Collected data
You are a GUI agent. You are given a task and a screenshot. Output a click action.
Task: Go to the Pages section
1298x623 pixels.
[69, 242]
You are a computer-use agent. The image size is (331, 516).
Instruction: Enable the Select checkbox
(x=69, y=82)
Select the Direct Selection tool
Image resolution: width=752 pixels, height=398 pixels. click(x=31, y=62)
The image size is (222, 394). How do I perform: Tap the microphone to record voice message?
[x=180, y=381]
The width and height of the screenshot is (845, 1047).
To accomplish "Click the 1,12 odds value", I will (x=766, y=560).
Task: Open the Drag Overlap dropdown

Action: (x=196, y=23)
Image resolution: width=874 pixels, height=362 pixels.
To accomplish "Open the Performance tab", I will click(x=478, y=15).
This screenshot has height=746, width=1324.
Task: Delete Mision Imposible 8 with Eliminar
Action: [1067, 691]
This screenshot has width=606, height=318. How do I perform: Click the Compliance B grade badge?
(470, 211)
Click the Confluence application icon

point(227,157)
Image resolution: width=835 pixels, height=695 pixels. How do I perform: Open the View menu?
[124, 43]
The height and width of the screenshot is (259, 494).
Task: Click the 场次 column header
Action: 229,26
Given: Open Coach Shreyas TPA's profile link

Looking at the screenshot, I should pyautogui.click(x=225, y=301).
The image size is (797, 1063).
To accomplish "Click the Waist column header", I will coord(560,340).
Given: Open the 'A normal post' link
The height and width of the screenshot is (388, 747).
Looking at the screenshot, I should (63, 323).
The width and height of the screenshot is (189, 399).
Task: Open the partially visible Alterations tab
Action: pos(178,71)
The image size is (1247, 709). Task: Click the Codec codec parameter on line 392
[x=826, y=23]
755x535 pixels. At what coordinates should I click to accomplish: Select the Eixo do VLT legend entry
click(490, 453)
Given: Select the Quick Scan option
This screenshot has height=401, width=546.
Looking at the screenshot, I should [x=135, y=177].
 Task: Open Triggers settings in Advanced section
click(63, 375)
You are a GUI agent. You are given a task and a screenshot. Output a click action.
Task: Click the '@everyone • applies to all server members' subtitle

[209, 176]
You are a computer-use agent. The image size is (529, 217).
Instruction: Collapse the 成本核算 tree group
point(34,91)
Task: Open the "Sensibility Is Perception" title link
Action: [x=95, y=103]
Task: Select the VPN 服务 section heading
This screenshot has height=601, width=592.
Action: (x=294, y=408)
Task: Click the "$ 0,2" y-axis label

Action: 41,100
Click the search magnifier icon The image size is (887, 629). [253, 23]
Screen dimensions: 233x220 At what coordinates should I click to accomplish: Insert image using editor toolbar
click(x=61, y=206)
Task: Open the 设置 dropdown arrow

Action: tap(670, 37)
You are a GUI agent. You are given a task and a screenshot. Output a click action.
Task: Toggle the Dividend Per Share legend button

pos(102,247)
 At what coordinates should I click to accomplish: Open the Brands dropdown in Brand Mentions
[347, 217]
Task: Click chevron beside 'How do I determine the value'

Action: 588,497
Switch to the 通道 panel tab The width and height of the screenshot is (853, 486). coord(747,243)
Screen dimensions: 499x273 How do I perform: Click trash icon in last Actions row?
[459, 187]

• **PROBLEM STATEMENT**
Look above for the line with "1298x623 pixels." and the line with "Given: Open the 'A normal post' link". Retype those two lines and every line between them exactly, adding nothing.

• **EXPECTED ANSWER**
1298x623 pixels.
[69, 242]
You are a computer-use agent. The image size is (331, 516).
Instruction: Enable the Select checkbox
(x=69, y=82)
Select the Direct Selection tool
Image resolution: width=752 pixels, height=398 pixels. click(x=31, y=62)
The image size is (222, 394). How do I perform: Tap the microphone to record voice message?
[x=180, y=381]
The width and height of the screenshot is (845, 1047).
To accomplish "Click the 1,12 odds value", I will (x=766, y=560).
Task: Open the Drag Overlap dropdown

Action: (x=196, y=23)
Image resolution: width=874 pixels, height=362 pixels.
To accomplish "Open the Performance tab", I will click(x=478, y=15).
This screenshot has height=746, width=1324.
Task: Delete Mision Imposible 8 with Eliminar
Action: [1067, 691]
This screenshot has width=606, height=318. How do I perform: Click the Compliance B grade badge?
(470, 211)
Click the Confluence application icon

point(227,157)
Image resolution: width=835 pixels, height=695 pixels. How do I perform: Open the View menu?
[124, 43]
The height and width of the screenshot is (259, 494).
Task: Click the 场次 column header
Action: 229,26
Given: Open Coach Shreyas TPA's profile link

Looking at the screenshot, I should pyautogui.click(x=225, y=301).
The image size is (797, 1063).
To accomplish "Click the Waist column header", I will coord(560,340).
Given: Open the 'A normal post' link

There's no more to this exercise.